The high relative error rate is defined as:

\[\frac{ \text{card}\left(\left\{ i \in I \text{ such that } \left|\frac{{DP}_i-B_i}{B_i}\right|\ge\texttt{relative_error_threshold} \right\}\right) }{\text{card}(I)}\]

where \(\text{card}\) denotes the cardinality of a set. Whenever \(B_i=0\), the relative error \(\left|\frac{{DP}_i-B_i}{B_i}\right|\) is evaluated to \(0\) if \({DP}_i=0\), and \(\infty\) otherwise. If \(I\) is empty, the metric returns NaN.

If grouping_columns is defined, then the DP output and the baseline output are both grouped by these columns, the high relative error rate is calculated separately for each group, and the metric returns a DataFrame. Otherwise, the metric returns a single number.

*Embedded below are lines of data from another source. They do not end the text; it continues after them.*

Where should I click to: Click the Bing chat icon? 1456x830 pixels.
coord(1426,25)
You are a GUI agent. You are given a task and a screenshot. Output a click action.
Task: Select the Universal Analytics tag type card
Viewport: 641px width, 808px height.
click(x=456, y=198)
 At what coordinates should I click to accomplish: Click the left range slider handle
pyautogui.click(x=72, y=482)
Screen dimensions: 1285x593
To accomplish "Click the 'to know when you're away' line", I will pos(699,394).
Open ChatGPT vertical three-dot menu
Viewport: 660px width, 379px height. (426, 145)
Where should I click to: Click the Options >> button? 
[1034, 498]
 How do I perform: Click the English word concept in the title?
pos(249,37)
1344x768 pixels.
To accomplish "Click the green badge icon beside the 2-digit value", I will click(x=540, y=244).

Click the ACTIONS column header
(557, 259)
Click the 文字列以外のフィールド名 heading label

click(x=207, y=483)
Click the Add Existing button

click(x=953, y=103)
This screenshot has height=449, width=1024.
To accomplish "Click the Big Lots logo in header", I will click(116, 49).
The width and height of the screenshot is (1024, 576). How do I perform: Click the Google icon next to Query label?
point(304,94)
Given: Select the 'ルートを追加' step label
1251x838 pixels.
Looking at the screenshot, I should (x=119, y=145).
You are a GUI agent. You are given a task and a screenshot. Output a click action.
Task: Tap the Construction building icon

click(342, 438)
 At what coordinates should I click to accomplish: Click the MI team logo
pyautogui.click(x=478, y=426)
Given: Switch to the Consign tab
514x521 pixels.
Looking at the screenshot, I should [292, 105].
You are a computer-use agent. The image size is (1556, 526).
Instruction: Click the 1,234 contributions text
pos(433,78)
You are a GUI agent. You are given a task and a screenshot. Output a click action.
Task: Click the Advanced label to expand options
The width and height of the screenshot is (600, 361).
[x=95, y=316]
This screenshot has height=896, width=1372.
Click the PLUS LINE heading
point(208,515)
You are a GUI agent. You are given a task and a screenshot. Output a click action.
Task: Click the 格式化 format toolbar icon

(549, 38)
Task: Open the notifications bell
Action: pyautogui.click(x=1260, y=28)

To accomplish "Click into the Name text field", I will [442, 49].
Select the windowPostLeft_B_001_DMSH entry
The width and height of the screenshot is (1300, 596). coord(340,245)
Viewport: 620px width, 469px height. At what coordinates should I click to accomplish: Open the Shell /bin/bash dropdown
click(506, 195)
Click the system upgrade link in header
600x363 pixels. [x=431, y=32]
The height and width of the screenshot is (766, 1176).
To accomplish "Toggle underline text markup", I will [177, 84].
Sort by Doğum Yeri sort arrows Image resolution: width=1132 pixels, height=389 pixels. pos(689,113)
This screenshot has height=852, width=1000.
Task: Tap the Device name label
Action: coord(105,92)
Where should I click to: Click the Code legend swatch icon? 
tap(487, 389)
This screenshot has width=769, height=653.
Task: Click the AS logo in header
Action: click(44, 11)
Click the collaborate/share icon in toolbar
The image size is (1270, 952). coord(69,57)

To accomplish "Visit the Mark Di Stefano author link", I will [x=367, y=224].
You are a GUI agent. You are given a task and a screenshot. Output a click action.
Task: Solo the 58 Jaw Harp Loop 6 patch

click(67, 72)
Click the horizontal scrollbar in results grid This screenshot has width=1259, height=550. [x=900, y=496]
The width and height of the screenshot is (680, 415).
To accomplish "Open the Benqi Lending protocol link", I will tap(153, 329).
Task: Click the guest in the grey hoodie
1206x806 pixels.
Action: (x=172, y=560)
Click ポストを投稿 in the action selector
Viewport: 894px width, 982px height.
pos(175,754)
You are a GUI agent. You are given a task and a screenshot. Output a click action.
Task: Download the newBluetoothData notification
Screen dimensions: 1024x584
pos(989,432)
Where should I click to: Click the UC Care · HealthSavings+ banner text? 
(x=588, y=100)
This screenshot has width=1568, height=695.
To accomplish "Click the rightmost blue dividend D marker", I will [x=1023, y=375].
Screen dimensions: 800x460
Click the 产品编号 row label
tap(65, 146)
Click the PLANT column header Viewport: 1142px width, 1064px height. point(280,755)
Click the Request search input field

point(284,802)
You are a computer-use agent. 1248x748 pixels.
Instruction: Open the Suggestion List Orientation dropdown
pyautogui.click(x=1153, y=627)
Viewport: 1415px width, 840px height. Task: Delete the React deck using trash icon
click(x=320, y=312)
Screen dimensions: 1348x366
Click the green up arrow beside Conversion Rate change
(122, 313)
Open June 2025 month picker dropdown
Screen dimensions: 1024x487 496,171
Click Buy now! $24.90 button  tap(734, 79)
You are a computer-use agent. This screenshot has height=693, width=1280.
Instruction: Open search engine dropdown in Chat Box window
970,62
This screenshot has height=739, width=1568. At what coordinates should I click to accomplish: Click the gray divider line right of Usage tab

In each group (or globally if grouping_column is None), each combination of values of join_columns must appear in at most one row of the DP output and the baseline output. Otherwise, the metric returns an error.

Note

This metric only measures error for rows that can be mapped 1-to-1 between the DP output and the baseline output (according to the values in join_columns). This ignores the error from rows that appear in only one of the two tables; to capture this kind of error, use SuppressionRate and/or SpuriousRate.

Example

>>> dp_df = spark.createDataFrame(
...     pd.DataFrame(
...         {
...             "A": ["a1", "a2", "a3"],
...             "X": [50, 110, 100]
...         }
...     )
... )
>>> dp_outputs = {"O": dp_df}
>>> baseline_df = spark.createDataFrame(
...     pd.DataFrame(
...         {
...             "A": ["a1", "a2", "a3"],
...             "X": [100, 100, 100]
...         }
...     )
... )
>>> baseline_outputs = {"default": {"O": baseline_df}}
>>> metric = HighRelativeErrorRate(
...     measure_column="X",
...     relative_error_threshold=0.25,
...     join_columns=["A"]
... )
>>> metric.relative_error_threshold
0.25
>>> metric.join_columns
['A']
>>> result = metric(dp_outputs, baseline_outputs).value
>>> result
0.333
property relative_error_threshold: float#

Returns the relative error threshold.

compute_high_re(joined_output, result_column_name)#

Computes the high relative error rate from a joined dataframe.